**Work required**
Copy the part of the material below that opens with its very first line and closes with the line containing "[1485, 173]". Include both of those lines and change nothing.

(Items listed in a dataset)
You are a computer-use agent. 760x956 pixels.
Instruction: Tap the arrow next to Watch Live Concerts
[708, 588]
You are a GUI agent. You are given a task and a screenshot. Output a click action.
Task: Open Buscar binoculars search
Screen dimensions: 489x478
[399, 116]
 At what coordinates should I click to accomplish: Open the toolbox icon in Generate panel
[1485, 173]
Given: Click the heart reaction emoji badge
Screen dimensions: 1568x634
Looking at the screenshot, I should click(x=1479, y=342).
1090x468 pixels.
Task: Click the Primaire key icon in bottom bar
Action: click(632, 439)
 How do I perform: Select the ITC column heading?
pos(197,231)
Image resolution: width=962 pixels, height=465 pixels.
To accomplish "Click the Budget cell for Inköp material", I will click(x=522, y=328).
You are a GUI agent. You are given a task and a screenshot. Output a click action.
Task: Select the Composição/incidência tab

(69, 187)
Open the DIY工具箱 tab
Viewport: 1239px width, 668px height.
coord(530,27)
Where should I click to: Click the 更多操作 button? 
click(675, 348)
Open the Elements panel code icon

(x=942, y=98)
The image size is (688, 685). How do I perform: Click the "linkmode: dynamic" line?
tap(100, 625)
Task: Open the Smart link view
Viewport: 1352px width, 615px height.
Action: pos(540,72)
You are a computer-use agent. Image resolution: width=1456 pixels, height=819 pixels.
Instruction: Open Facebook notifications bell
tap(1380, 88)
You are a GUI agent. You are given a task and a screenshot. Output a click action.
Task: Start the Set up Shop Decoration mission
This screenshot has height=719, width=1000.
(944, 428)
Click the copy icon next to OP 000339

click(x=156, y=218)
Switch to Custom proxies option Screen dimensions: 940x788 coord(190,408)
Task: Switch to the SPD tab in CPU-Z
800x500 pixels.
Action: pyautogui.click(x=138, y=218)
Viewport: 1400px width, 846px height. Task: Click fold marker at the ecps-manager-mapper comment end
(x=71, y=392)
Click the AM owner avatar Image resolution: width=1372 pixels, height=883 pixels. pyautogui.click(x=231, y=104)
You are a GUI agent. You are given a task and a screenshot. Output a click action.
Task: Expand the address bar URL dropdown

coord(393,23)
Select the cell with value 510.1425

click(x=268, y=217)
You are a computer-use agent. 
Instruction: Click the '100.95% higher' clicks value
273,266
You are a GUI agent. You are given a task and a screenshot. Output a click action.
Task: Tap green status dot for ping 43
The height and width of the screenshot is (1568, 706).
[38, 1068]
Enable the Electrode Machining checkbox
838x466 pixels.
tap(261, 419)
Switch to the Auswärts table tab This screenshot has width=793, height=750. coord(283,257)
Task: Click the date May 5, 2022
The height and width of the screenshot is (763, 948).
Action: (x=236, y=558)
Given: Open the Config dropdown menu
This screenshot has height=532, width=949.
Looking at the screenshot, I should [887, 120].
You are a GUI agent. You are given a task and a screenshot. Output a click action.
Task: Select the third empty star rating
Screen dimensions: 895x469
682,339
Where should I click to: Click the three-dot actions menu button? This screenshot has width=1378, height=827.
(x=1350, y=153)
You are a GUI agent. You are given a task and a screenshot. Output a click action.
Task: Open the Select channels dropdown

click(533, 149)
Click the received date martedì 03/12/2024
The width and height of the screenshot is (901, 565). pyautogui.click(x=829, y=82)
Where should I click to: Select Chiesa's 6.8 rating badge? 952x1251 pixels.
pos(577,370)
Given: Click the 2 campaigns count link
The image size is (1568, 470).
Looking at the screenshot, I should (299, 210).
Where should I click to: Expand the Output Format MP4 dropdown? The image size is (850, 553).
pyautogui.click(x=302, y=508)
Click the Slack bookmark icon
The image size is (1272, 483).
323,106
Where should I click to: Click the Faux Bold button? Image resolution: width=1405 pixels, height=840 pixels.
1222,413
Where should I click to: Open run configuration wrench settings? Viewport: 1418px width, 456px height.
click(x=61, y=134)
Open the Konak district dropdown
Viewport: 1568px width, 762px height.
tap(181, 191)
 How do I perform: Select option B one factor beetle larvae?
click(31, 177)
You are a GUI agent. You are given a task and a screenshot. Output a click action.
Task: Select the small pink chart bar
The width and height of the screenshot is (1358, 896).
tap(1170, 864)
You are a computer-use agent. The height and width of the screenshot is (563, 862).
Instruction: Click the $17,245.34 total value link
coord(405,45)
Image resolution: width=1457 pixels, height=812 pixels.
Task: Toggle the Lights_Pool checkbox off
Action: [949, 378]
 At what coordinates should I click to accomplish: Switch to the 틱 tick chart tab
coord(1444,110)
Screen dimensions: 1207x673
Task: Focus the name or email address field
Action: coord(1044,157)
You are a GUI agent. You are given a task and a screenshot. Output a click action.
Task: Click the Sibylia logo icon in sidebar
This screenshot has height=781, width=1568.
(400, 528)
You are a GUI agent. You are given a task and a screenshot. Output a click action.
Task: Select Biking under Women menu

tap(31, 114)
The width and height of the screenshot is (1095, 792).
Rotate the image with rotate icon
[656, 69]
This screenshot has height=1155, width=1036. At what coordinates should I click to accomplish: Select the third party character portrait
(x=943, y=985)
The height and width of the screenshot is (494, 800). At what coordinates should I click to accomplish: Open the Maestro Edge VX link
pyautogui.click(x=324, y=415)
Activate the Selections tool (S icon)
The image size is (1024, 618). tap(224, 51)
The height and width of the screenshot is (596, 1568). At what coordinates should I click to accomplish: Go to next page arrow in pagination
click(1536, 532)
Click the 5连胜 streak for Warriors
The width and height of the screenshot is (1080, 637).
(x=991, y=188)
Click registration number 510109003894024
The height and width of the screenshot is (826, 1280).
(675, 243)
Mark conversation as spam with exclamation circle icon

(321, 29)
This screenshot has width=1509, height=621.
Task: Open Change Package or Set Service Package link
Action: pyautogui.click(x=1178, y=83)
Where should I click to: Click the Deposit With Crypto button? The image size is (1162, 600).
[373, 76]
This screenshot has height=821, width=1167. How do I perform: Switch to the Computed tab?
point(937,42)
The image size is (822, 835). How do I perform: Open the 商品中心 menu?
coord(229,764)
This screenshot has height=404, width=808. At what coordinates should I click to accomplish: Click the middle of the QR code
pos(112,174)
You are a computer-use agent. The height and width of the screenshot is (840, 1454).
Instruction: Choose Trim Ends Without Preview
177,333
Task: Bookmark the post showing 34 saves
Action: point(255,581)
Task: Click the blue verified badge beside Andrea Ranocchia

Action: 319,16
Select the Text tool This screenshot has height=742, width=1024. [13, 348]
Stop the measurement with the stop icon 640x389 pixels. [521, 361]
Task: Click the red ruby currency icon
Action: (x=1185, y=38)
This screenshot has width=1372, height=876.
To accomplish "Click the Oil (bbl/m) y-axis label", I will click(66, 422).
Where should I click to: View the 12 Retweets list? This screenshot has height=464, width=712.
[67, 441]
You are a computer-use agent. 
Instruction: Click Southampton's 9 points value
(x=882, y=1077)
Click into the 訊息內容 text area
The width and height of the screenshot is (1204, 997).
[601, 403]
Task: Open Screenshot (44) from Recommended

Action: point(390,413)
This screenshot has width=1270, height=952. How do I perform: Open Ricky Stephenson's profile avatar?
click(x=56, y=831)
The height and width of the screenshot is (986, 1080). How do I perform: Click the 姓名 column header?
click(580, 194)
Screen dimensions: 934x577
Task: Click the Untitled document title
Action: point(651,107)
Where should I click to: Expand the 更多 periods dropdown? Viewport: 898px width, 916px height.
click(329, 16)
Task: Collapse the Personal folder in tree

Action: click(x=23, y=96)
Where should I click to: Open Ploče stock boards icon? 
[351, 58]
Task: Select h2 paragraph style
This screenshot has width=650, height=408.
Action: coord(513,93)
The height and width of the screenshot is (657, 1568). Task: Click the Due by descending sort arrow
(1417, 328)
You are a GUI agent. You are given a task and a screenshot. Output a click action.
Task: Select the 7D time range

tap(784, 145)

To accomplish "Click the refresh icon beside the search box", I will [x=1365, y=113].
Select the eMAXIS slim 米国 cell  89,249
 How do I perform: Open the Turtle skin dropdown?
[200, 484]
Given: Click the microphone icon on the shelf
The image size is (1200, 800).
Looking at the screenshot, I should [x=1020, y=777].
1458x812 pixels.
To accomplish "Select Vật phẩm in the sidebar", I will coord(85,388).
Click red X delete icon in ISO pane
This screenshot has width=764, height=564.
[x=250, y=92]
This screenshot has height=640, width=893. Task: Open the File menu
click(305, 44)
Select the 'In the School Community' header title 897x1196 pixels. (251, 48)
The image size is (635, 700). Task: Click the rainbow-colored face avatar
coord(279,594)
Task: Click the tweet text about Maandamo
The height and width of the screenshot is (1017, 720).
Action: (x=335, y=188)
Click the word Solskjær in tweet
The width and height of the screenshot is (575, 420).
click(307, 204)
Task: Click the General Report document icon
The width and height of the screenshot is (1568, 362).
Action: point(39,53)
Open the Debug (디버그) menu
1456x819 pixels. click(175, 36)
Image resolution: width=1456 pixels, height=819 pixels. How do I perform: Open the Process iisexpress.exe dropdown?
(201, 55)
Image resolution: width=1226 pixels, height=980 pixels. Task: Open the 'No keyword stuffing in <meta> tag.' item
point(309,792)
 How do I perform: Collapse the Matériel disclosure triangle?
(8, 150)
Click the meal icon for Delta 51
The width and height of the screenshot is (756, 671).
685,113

**Exercise result**
You are a computer-use agent. 760x956 pixels.
Instruction: Tap the arrow next to Watch Live Concerts
[708, 588]
You are a GUI agent. You are given a task and a screenshot. Output a click action.
Task: Open Buscar binoculars search
Screen dimensions: 489x478
[399, 116]
 At what coordinates should I click to accomplish: Open the toolbox icon in Generate panel
[1485, 173]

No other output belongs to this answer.